__TASK__: In the material below, copy the lines verbatim, starting with the line that contains "the Warnings heading?" and continuing through the line that contains "The width and". Leave out the pictures.

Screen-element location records
::::::
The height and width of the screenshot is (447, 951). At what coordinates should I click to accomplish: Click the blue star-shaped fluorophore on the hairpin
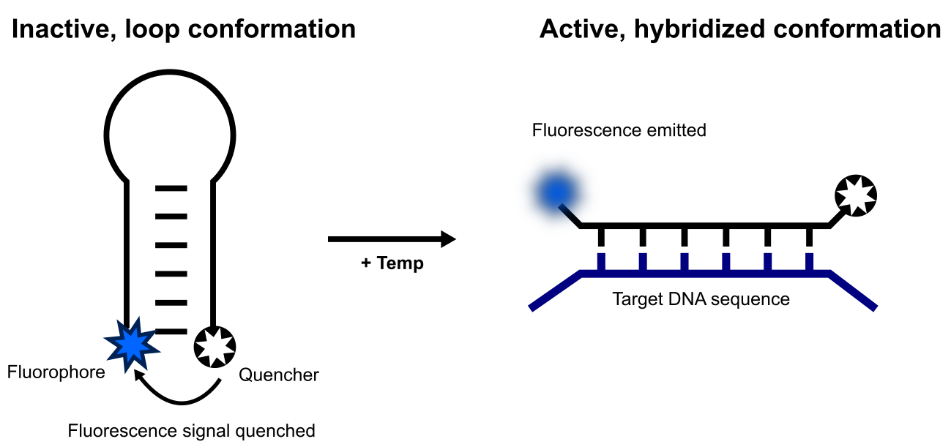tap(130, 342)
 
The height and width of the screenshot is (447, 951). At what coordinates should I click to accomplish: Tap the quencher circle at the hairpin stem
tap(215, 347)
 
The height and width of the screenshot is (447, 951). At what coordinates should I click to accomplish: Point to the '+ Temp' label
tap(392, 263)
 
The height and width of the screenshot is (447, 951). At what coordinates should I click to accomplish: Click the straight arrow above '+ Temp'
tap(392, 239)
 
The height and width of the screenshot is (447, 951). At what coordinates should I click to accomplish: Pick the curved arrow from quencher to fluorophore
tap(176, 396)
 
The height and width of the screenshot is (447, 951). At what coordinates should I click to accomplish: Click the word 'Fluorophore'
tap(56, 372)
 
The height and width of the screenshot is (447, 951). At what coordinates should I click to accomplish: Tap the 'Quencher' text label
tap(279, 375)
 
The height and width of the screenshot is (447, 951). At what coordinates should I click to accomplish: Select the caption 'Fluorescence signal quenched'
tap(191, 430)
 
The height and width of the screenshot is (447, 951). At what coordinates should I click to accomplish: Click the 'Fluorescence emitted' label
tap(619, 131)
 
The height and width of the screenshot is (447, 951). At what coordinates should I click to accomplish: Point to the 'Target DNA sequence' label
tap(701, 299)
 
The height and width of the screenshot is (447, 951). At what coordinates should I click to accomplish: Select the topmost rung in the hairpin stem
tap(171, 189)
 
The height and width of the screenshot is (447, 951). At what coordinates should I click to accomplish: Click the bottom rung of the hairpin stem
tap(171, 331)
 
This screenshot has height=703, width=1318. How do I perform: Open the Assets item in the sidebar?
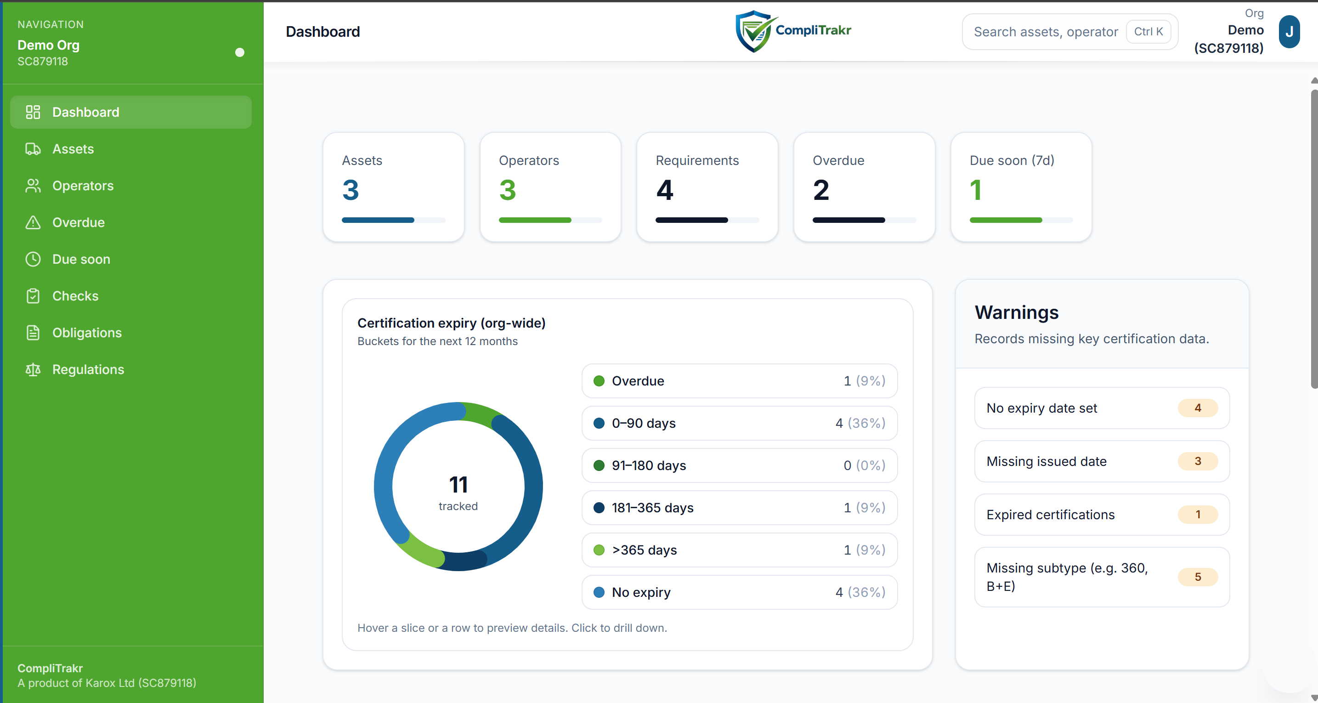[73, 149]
::::::
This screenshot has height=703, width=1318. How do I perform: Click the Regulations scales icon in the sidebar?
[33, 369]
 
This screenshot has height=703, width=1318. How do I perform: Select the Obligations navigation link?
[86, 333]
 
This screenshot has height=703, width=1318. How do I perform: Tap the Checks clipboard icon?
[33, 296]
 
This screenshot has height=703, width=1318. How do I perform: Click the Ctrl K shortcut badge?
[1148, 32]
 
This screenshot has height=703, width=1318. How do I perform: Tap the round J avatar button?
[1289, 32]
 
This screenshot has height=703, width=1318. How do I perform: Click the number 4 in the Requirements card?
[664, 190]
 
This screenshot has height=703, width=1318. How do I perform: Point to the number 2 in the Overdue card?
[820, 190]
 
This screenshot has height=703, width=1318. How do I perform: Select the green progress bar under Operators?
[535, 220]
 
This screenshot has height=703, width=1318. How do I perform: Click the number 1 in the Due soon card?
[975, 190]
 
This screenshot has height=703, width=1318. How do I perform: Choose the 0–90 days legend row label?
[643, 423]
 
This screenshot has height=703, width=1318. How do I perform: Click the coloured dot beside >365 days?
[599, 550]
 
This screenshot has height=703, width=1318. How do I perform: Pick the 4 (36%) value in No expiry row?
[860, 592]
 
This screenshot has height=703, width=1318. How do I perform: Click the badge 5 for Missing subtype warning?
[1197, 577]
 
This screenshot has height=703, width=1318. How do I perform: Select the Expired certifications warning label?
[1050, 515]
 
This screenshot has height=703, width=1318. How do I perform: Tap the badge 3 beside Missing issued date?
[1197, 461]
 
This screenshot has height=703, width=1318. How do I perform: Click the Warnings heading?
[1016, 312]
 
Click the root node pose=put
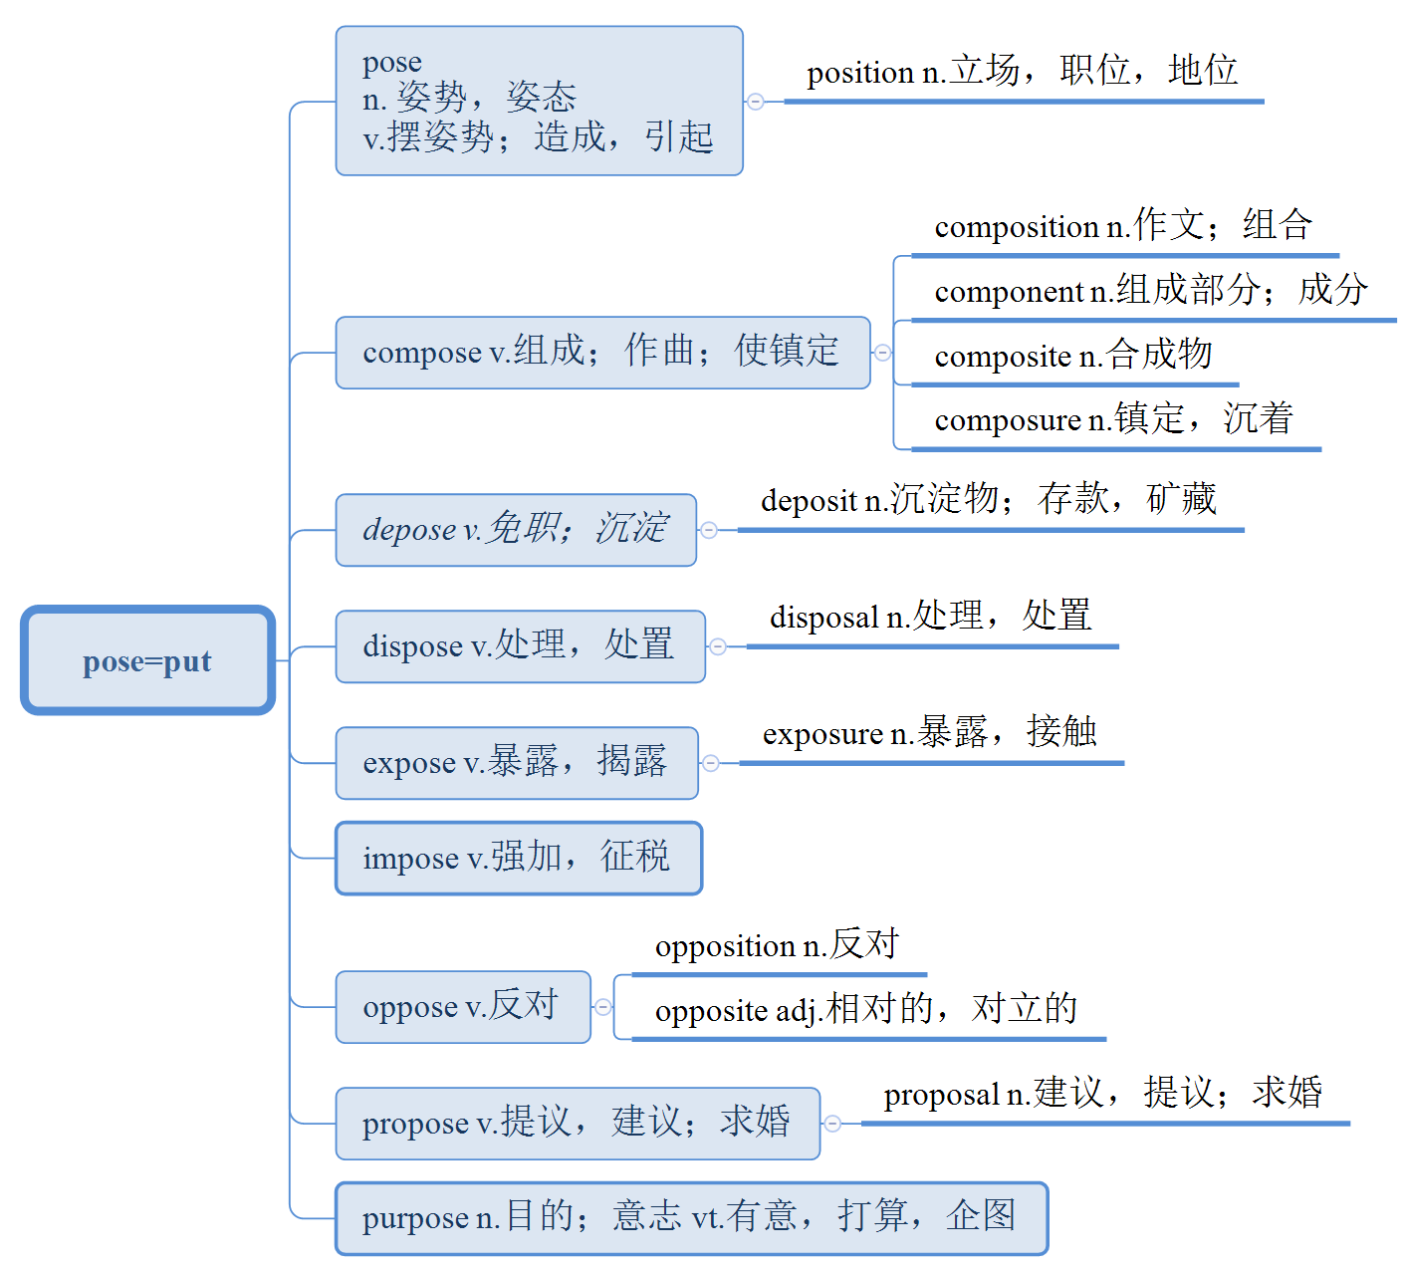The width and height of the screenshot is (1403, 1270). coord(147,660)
::::::
__RESPONSE TO THIS EXERCISE__:
This screenshot has height=703, width=1318. How do I perform: Click the Warnings heading?
[1016, 312]
 
Click the root node pose=put
The width and height of the screenshot is (1403, 1270). coord(147,660)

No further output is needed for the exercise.